So if you have observations or suggestions, please help me out and post them.Last edited by mcdermottpa on Sun Nov 07, 2004 9:12 am; edited 2 times in total

----------

## untiefe

 *mcdermottpa wrote:*   

> There does not seem to be a newbie friendly firewall setup guide (at least I couldn't find it  ).

 

Try kmyfirewall (emerge kmyfirewall). I think it is a really easy gui to setup iptables...

----------

## arskq

I'd recommend to take a look at FireHOL if you want it the easy way. (also in portage) http://firehol.sf.net

----------

## 80686

I can recommend fwbuilder.

It's made for bigger setups and therefor not always suitable for beginners (depends on their knowledge about firewalls in general).

To configure iptables for bigger setups with several nets (dmz, lan ie.) and a bunch of magic it is just great.

----------

## mcdermottpa

I'm trying them out now and they look good.

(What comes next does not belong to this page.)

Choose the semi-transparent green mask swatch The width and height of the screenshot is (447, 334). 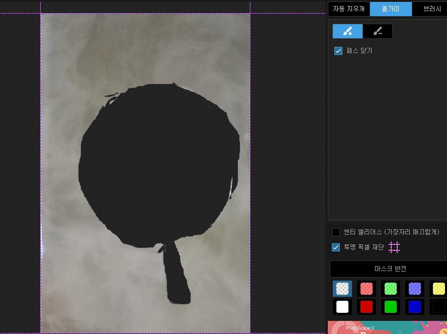[x=391, y=289]
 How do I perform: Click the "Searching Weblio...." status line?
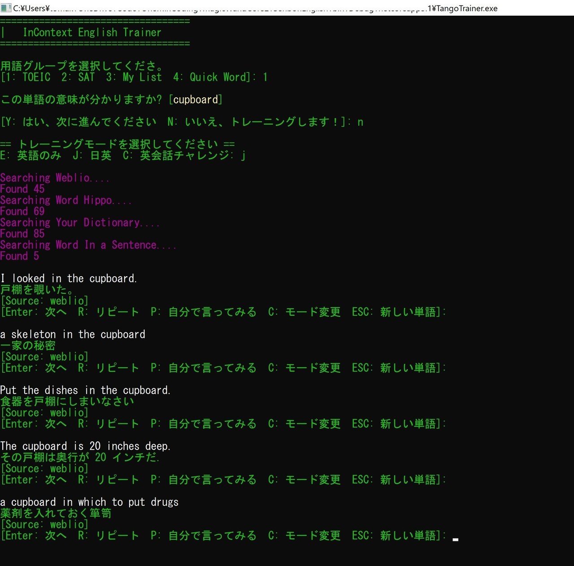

I Like fwbuilder.builder especially. But this does not address the problem I was really thinking of.... while a newbie is installing,  compiling X, Gnome (or KDE),  and trying to learn a million and one things about linux/gentoo, he/she is connected to the net without any kind of firewall. Aren't newbies the least capable of responding to a successful attack? Shouldn't there be some kind of basic firewall in place right after typing 'emerge system' ?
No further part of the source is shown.